There’s been a murder. (Or just an event; maybe there are multiple types of games to play.)
Gameplay
All players have several pieces of the puzzle, right on their phone.
However, they may not communicate in any way … except their own made-up language.
- Each player’s phone gives rules about how the language works.
- You automatically get more rules and puzzle pieces over time.
- But you can also buy more words and information, at the cost of complexity in your language. (For example, buying a new word, means you get a maximum or minimum on your sentence length.)
- Similarly, some words have no meaning, but an effect. (For example, including word X means you are allowed to make your sentence longer.)
Objective
The goal? Answer the main question ( = solve the murder) within X turns.

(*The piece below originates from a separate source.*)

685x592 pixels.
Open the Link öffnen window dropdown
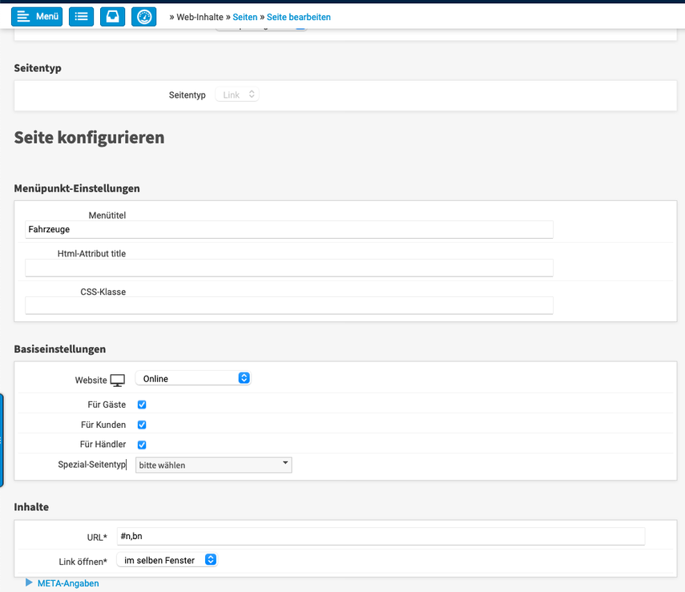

There are X cards on the table with random objects. You are supposed to grab the correct ones and place them in the correct order.
Slight Twist: Space Theme / Story
There’s a great danger/catastrophe coming to the universe. You must collaborate with all alien races to invent something to prevent it => Alternative name = “(Un)Intelligible Inventors!”
IDEA: Why restrict it to language? Maybe we can also draw shapes, or make (animal) sounds, or make gestures!
IDEA: Make languages descent from each other? So one person might say “minski” when they mean “table”, and then a descendant language would say “mins”
IDEA: For variety, there should be many types of events, dangers and solutions.
IDEA: Maybe there are some things that cannot be undone. For example, one part of the invention must be boiled, or cut, or whatever. This would add a question of urgency as to what information you’re relaying.
IDEA: Maybe those cards on the table are also needed to get power-ups? But they also belong to players, so you need to ask them if you may have it?
Cards on the table resemble objects. You turn over a set of them, then draw a symbol that “connects” them for others to guess. (The human whose turn it currently is, is each allowed to turn over a few of them that they think are connected. In a sense, they decide which information they want.)
Then, later in the game, you use those symbols (that people hopefully figured out) to steer them toward specifics items they need to pick.
There are two teams: aliens and humans. Yet you win on your own within your team.
- If an alien gets 3 of their things guessed, that alien wins.
- At that point, the human that has the most chips (no matter where they came from) is the winner of the game.
This could be adapted to my game by only allowing players to use descriptors sometimes, instead of giving them the actual word for what they need. Maybe each player has a dictionary that grows over time, as they do research and stuff.
THE PROBLEM IS that you need to somehow be able to connect the random words and sentences of a player, to certain themes/words/parts of the board. Otherwise you can never figure out their language.
What We Need (I Think)
- One player who is allowed to speak freely (in the common language of all players)
- One common reference. (Such as cards on the table with symbols/words, or locations on a game board. Perhaps one phone, from the person who can speak freely, is placed on the table to provide a dynamic game board.)
- Objectives and messages that are varied (so you can’t just guess them), yet can be translated over time if you work hard.
- (All languages descent from each other, so there are commonalities players can use to figure stuff out.)
This would allow connecting the words someone says to common objects and goals on the game board.
Perhaps it’s easier if every player has a few bits of information they need to transmit. These are very specific sentences, like “You need to grab a hammer” or “John killed Mary with a spoon” => this would require using personal pronouns, the correct verb tense, etc. of your language
PERHAPS IT’S BEST TO USE DIFFERENT TIERS OF IDEAS:
- “Intergalactic Inventors” => everyone has 1-3 instructions that need to be followed to build the right invention
- “Intergalactic Inspectors” => a specific murder/event has happened, everyone knows a tiny bit and needs to combine that. (For this, you’ll need more different words and verb tenses.)
At the end of each turn, everyone checks their instructions and says “X correct!” ( = how many of their instructions are fulfilled).
This can be 0, of course. You’re also not allowed to say which are correct. (In fact, you’re not allowed to communicate anything in any way, except by speaking your language.)
Only once all are correct, do you win the game.
WAYS OF COMMUNICATION
- Symbols
- Shapes
- Morse code-like structures
- Actual language
- Gestures and movements
- Position (placing or arranging yourself, others or pawns in a certain way)
Sources
About alien intelligence and communication: https://web.media.mit.edu/~minsky/papers/AlienIntelligence.html
About the necessities/complexities of inventing a language: https://www.vulgarlang.com/
The game “First Contact” is more reminiscent of Codenames.